A few weeks into classes, an odd shift began to take place. By seeing what was--my classes, my weekends holed up in my room writing, my stilted biweekly calls with my father--I began to reflect on what wasn't. It's as though my past was right smack dab in the middle of my obnoxiously large mirror. As I saw my crippling imposter syndrome in teaching and writing at a graduate level, I saw an anxiety issue I had let slide, hoping it would go away. In watching myself spend Saturday after Saturday writing papers, I saw a lack of personal values. In going through the scripted small talk with my father, I saw the questions we weren't asking--that we were too afraid to ask.

I send reflections of my face to my boyfriend with our daily "good morning" selfies. I smile and look happy. What he doesn't see is the fear that I am not good enough.

I've taken these reflections to more familiar mediums: journal entries, calls with my best friend, rants to my mother.

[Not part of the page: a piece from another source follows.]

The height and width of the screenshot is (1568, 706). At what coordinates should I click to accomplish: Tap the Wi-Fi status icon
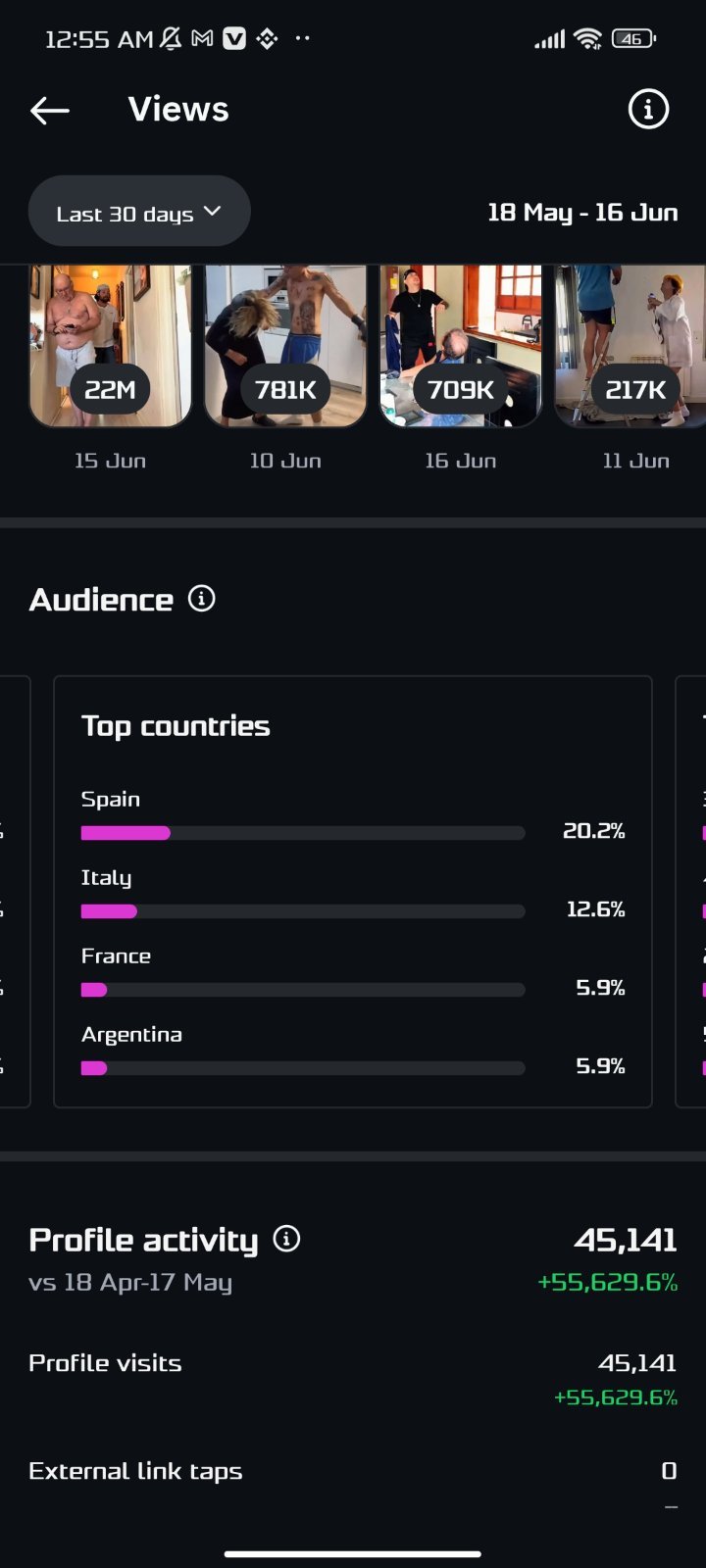pyautogui.click(x=587, y=38)
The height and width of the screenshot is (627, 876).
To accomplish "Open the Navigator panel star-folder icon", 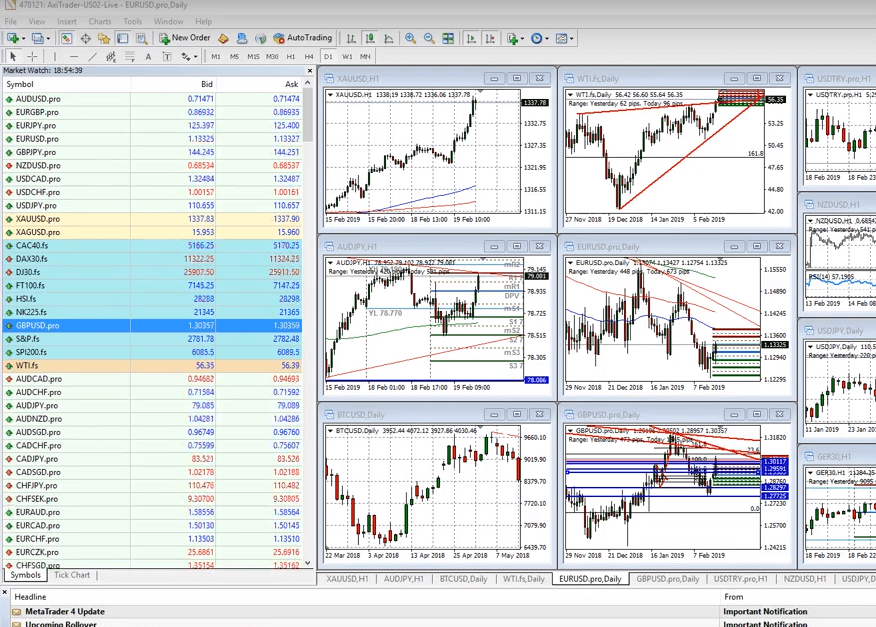I will point(104,39).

Some groundbreaking, others mundane. Yet in "mature reflections," as I like to flatter myself by coining them, I see an understanding of values I had otherwise been blind to.

As much as I humored my past self by claiming I was full of revolutionary reflections, only now do I realize I had been on autopilot and spent my free time worrying. Worrying, as it turns out, is far different and far less productive than reflecting. By observing a highly academic family, I reasoned that school and acceptance into the academic world far outweighed other priorities, be it family, self care, or love. In late high school and early college, I grew addicted to my father's pride and pats on the back when I brought home high marks and sophisticated papers. I accepted these core values, and my father's pride became my pride.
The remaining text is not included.